Edius 9: Der PC-Underdog
Edius gehört zu den weniger bekannten Schnittprogrammen für den Profi. Grass Valley setzt bei der PC-Editingsoftware auf ein klassisches Bedienkonzept und legt viel Wert auf Geschwindigkeit und Effizienz. film-tv-video.de hat Version 9 ausprobiert.

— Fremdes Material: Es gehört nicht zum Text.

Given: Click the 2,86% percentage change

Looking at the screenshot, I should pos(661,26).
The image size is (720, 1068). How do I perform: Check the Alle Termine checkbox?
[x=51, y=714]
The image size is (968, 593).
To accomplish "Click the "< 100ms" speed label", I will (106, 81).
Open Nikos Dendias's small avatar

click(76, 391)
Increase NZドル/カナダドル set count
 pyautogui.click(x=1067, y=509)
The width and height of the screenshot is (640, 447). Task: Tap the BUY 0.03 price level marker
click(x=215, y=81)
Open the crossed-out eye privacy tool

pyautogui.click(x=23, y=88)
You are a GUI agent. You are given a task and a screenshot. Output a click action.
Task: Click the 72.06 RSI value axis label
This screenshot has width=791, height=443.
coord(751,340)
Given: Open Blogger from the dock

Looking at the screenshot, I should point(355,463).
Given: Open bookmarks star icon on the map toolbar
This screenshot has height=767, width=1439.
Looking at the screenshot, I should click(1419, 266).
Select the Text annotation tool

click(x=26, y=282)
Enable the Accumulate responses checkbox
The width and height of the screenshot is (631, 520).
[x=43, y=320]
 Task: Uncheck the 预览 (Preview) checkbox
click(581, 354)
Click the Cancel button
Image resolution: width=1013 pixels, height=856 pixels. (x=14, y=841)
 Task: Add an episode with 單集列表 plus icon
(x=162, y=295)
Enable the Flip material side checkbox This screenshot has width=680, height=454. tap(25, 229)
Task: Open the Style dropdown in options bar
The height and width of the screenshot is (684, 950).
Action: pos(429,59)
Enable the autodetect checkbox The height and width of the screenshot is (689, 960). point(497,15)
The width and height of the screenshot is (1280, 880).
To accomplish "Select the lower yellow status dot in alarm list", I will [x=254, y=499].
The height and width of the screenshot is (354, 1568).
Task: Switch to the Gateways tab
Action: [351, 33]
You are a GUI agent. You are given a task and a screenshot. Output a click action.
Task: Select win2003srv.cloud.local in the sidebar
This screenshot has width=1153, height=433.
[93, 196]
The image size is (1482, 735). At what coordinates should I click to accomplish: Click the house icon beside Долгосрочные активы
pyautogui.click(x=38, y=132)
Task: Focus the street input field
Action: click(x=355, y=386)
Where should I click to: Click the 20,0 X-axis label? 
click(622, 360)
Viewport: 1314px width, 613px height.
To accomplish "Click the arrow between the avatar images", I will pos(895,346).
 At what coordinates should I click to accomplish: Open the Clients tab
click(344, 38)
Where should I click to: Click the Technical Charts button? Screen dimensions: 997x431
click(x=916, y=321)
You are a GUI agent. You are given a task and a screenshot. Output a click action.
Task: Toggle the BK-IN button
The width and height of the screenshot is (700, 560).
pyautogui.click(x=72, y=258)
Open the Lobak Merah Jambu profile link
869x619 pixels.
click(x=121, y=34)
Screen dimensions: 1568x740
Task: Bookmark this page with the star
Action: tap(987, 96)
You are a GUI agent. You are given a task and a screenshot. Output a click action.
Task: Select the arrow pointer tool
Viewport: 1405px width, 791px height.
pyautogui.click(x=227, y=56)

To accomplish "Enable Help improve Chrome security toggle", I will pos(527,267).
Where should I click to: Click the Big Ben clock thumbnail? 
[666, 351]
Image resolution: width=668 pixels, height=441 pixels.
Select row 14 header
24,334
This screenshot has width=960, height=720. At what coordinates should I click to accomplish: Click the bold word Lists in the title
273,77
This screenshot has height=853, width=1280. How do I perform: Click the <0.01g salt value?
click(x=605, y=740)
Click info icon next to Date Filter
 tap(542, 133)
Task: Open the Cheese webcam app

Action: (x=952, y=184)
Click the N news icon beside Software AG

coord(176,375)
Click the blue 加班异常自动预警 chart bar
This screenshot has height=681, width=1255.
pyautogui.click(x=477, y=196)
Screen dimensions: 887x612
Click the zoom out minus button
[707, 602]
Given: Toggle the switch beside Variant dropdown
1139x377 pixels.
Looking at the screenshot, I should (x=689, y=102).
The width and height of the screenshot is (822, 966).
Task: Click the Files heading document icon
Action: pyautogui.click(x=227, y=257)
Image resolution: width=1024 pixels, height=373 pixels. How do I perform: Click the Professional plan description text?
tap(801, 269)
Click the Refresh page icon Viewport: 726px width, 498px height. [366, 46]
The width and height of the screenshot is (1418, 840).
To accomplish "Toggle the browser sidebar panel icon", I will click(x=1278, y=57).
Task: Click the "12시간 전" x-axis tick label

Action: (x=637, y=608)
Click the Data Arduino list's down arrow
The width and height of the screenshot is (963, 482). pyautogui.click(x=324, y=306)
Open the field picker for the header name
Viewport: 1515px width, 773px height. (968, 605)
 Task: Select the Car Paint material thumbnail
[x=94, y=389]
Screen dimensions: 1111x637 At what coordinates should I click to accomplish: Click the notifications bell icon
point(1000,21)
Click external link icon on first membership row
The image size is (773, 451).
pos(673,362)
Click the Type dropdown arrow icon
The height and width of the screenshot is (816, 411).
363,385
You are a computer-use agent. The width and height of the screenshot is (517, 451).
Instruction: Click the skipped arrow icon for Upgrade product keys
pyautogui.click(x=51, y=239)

Interessant ist, dass Edius zwar seit vielen Jahren im Windschatten von Media Composer, Premiere und Resolve läuft, sich aber dennoch stets behaupten konnte. Der Test zeigt, dass es dafür etliche Gründe gibt.
Audiobearbeitung
Neben einem Voice-Over-Tool gibt es einen Audiomischer, der spur- oder clipbezogen verwendet werden kann. Für die Automation gibt es die Optionen Latch, Touch und Schreiben. Praktisch ist, dass sich Fader einfach in Gruppen zusammenfassen lassen, so dass diese mit einer Mausbewegung geregelt werden können. Hier wird auch die Stereoeinstellung einer Datei verändert, und es gibt die Option, eine Spur solo oder stumm zu schalten.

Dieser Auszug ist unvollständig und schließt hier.